> **RECORDS PROVIDED**:
···

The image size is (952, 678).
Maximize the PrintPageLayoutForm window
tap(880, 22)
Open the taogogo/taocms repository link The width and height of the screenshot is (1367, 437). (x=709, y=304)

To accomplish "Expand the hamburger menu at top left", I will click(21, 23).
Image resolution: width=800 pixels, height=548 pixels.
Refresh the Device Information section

···

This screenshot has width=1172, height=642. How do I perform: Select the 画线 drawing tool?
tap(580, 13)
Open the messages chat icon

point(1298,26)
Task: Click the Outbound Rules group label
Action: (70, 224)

···

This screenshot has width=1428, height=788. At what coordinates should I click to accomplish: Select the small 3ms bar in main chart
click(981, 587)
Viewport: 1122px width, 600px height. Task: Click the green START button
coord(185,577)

···

> **YOUR TASK**: Restate word for word the lines of the data above, starting at the line containing "The image size is (952, 678)." and ending at the line containing "Refresh the Device Information section", both included, and nothing more.

> **REPLY TO THE EXERCISE**:
The image size is (952, 678).
Maximize the PrintPageLayoutForm window
tap(880, 22)
Open the taogogo/taocms repository link The width and height of the screenshot is (1367, 437). (x=709, y=304)

To accomplish "Expand the hamburger menu at top left", I will click(21, 23).
Image resolution: width=800 pixels, height=548 pixels.
Refresh the Device Information section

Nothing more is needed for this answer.